» **Data shown**
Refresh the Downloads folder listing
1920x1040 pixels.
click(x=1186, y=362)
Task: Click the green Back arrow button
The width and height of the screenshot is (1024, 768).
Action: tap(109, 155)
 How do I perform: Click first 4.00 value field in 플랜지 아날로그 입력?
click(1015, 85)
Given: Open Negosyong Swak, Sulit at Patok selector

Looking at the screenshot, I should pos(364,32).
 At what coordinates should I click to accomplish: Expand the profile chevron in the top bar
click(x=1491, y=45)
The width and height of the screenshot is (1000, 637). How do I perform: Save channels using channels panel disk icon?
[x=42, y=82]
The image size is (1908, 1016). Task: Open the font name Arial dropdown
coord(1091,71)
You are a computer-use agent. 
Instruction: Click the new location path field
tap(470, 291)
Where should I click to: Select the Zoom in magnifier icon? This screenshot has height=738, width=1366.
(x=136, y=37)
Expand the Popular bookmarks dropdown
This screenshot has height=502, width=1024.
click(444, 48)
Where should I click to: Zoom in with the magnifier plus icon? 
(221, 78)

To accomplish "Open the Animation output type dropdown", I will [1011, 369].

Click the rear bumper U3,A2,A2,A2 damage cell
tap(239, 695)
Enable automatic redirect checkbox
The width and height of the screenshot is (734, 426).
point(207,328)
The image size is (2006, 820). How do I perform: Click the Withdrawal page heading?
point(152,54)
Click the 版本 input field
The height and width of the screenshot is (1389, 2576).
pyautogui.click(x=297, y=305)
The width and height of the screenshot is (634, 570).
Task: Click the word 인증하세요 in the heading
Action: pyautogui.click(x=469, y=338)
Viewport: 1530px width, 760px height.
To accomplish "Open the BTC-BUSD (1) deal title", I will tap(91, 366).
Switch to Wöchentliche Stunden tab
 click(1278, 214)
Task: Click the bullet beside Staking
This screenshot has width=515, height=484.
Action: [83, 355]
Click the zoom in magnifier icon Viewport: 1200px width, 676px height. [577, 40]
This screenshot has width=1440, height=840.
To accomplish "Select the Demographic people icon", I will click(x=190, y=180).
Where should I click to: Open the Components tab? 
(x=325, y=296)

» **Exercise directions**
An exact copy of every line above, start to finish, is required.

» **Output below**
Refresh the Downloads folder listing
1920x1040 pixels.
click(x=1186, y=362)
Task: Click the green Back arrow button
The width and height of the screenshot is (1024, 768).
Action: tap(109, 155)
 How do I perform: Click first 4.00 value field in 플랜지 아날로그 입력?
click(1015, 85)
Given: Open Negosyong Swak, Sulit at Patok selector

Looking at the screenshot, I should pos(364,32).
 At what coordinates should I click to accomplish: Expand the profile chevron in the top bar
click(x=1491, y=45)
The width and height of the screenshot is (1000, 637). How do I perform: Save channels using channels panel disk icon?
[x=42, y=82]
The image size is (1908, 1016). Task: Open the font name Arial dropdown
coord(1091,71)
You are a computer-use agent. 
Instruction: Click the new location path field
tap(470, 291)
Where should I click to: Select the Zoom in magnifier icon? This screenshot has height=738, width=1366.
(x=136, y=37)
Expand the Popular bookmarks dropdown
This screenshot has height=502, width=1024.
click(444, 48)
Where should I click to: Zoom in with the magnifier plus icon? 
(221, 78)

To accomplish "Open the Animation output type dropdown", I will [1011, 369].

Click the rear bumper U3,A2,A2,A2 damage cell
tap(239, 695)
Enable automatic redirect checkbox
The width and height of the screenshot is (734, 426).
point(207,328)
The image size is (2006, 820). How do I perform: Click the Withdrawal page heading?
point(152,54)
Click the 版本 input field
The height and width of the screenshot is (1389, 2576).
pyautogui.click(x=297, y=305)
The width and height of the screenshot is (634, 570).
Task: Click the word 인증하세요 in the heading
Action: pyautogui.click(x=469, y=338)
Viewport: 1530px width, 760px height.
To accomplish "Open the BTC-BUSD (1) deal title", I will tap(91, 366).
Switch to Wöchentliche Stunden tab
 click(1278, 214)
Task: Click the bullet beside Staking
This screenshot has width=515, height=484.
Action: [83, 355]
Click the zoom in magnifier icon Viewport: 1200px width, 676px height. [577, 40]
This screenshot has width=1440, height=840.
To accomplish "Select the Demographic people icon", I will click(x=190, y=180).
Where should I click to: Open the Components tab? 
(x=325, y=296)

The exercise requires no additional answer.